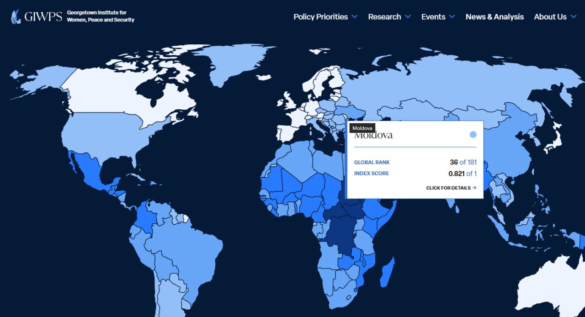This screenshot has width=585, height=317.
Task: Open the News & Analysis menu item
Action: 495,17
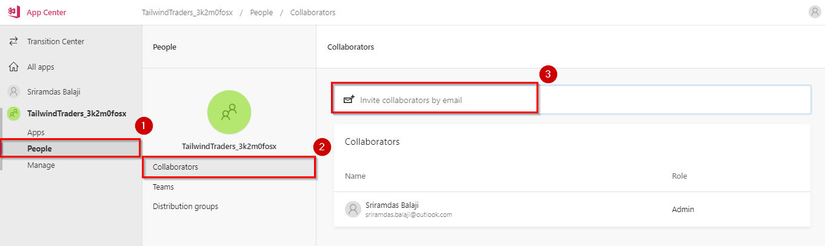
Task: Open the Admin role of Sriramdas Balaji
Action: (x=683, y=210)
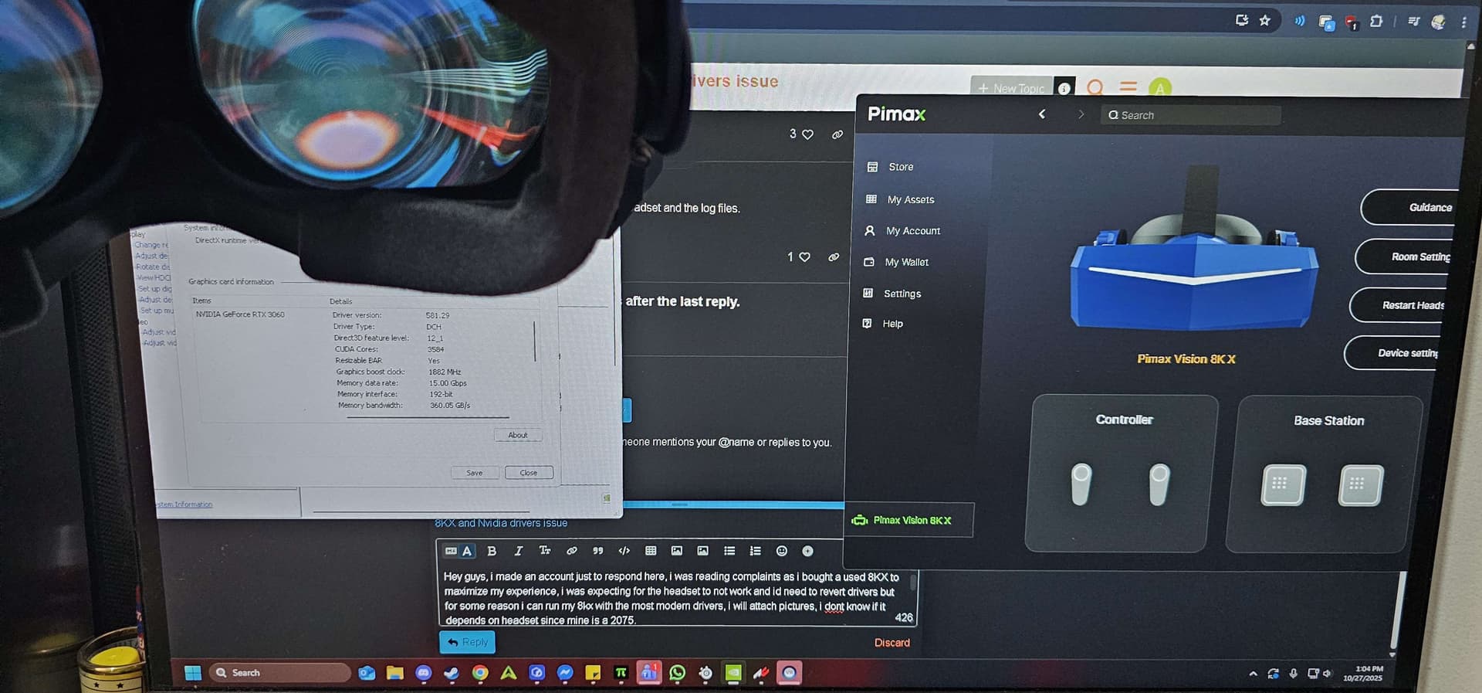Expand hidden icons in the system tray
The width and height of the screenshot is (1482, 693).
tap(1253, 674)
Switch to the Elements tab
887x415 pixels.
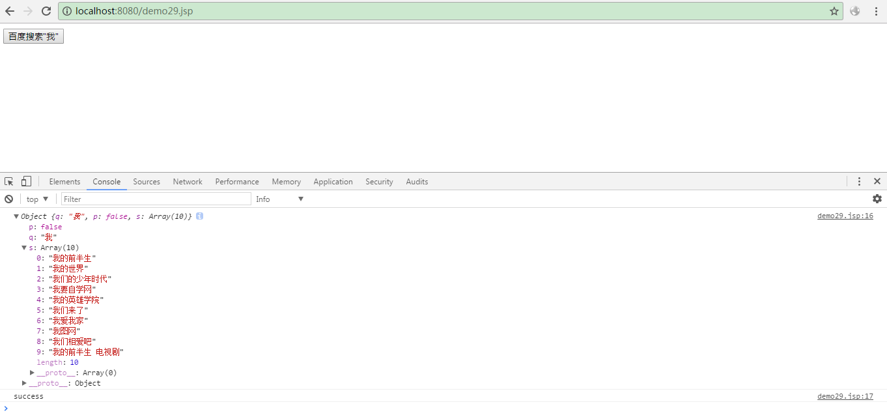tap(64, 182)
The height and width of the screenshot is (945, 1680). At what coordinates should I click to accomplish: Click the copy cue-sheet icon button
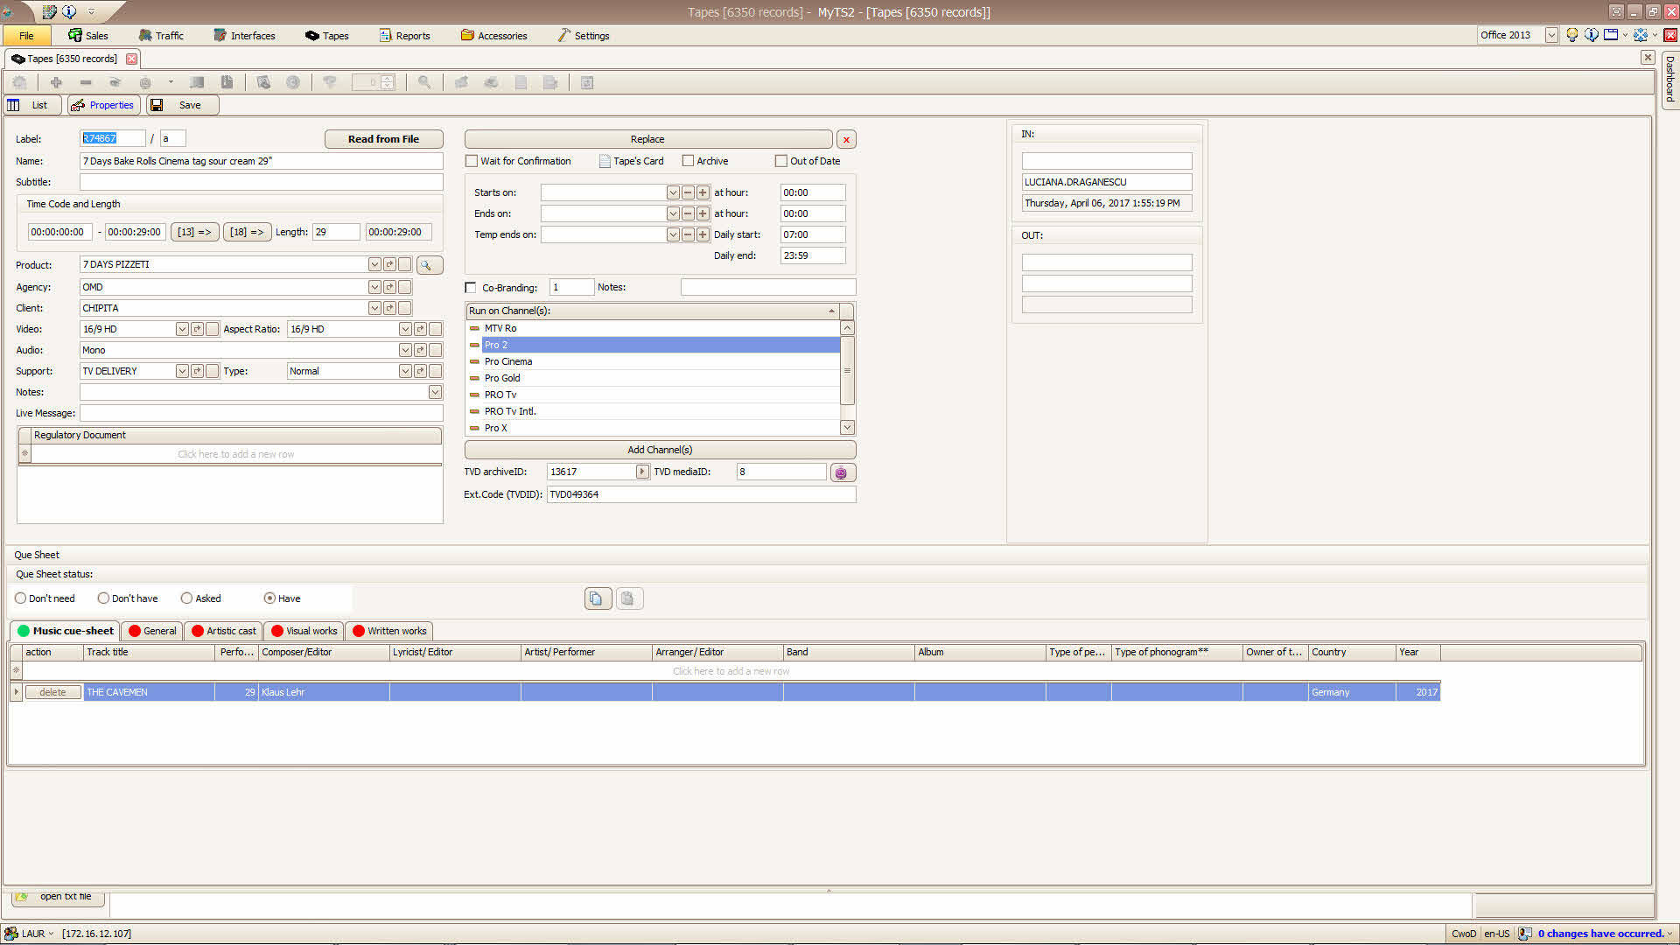coord(597,599)
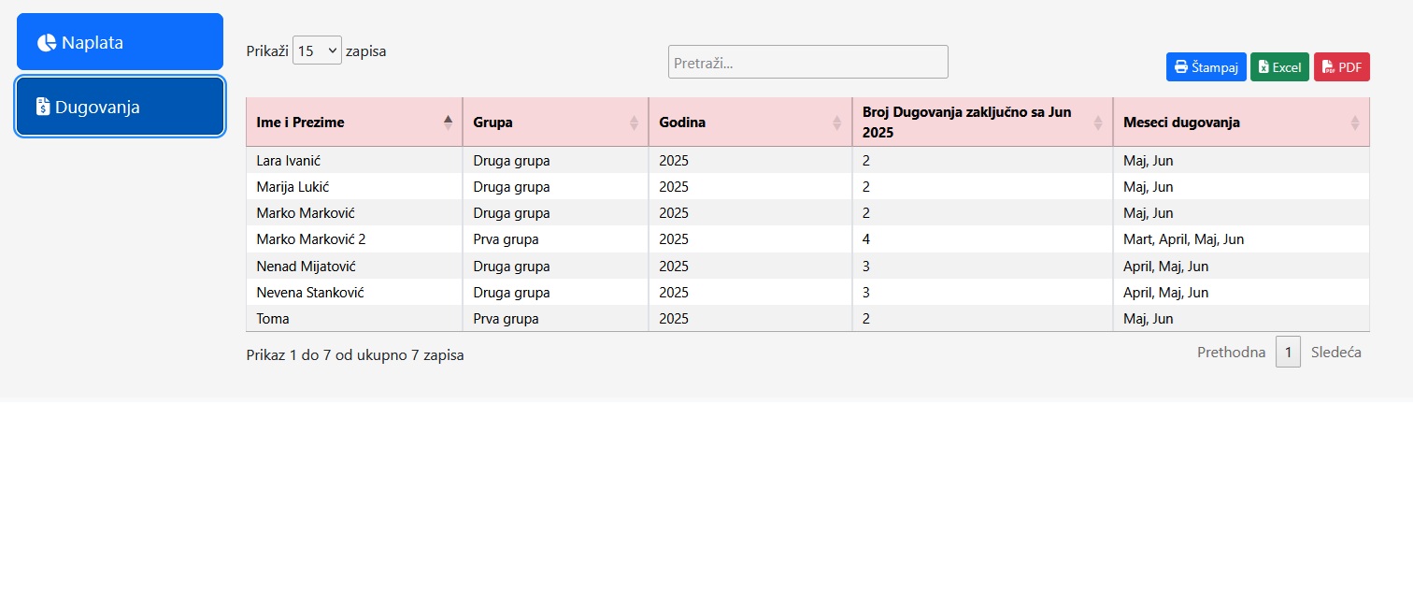Sort by the Grupa column arrow
This screenshot has height=606, width=1413.
(x=634, y=123)
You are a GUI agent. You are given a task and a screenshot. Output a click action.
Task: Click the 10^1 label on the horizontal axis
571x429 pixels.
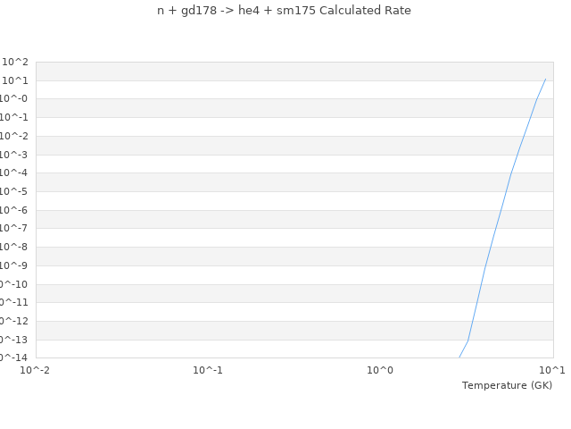552,370
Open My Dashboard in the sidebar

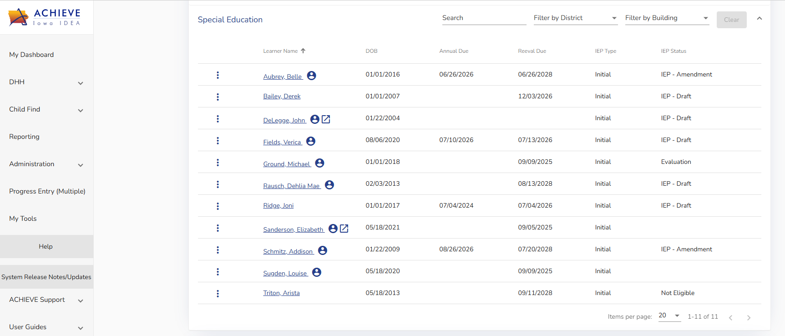(31, 55)
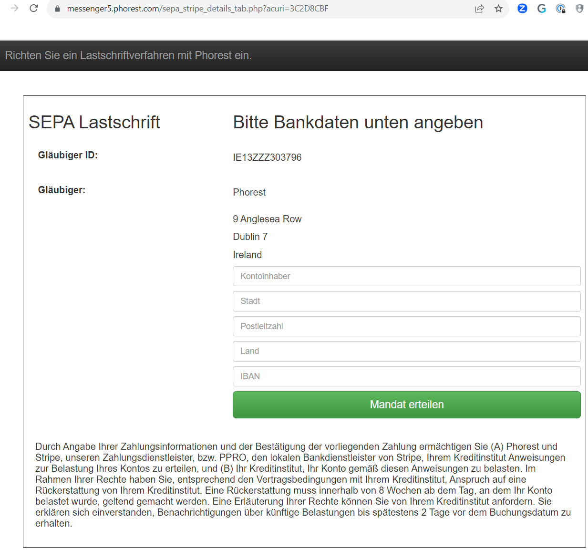
Task: Open the G extension icon
Action: (x=541, y=8)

========================================================================

Prompt:
Reproduce every one of the entries above verbatim, omitting the pictures.

Task solution:
This screenshot has width=585, height=317.
Task: Open the News & Analysis menu item
Action: 495,17
Task: Open the Admin role of Sriramdas Balaji
Action: (x=683, y=210)
Expand hidden icons in the system tray
The width and height of the screenshot is (1482, 693).
tap(1253, 674)
Switch to the Elements tab
887x415 pixels.
tap(64, 182)
The height and width of the screenshot is (945, 1680). At what coordinates should I click to accomplish: Click the copy cue-sheet icon button
coord(597,599)
Sort by the Grupa column arrow
This screenshot has height=606, width=1413.
(x=634, y=123)
You are a GUI agent. You are given a task and a screenshot. Output a click action.
Task: Click the 10^1 label on the horizontal axis
571x429 pixels.
552,370
Open My Dashboard in the sidebar

(31, 55)
Task: Open the G extension icon
Action: (x=541, y=8)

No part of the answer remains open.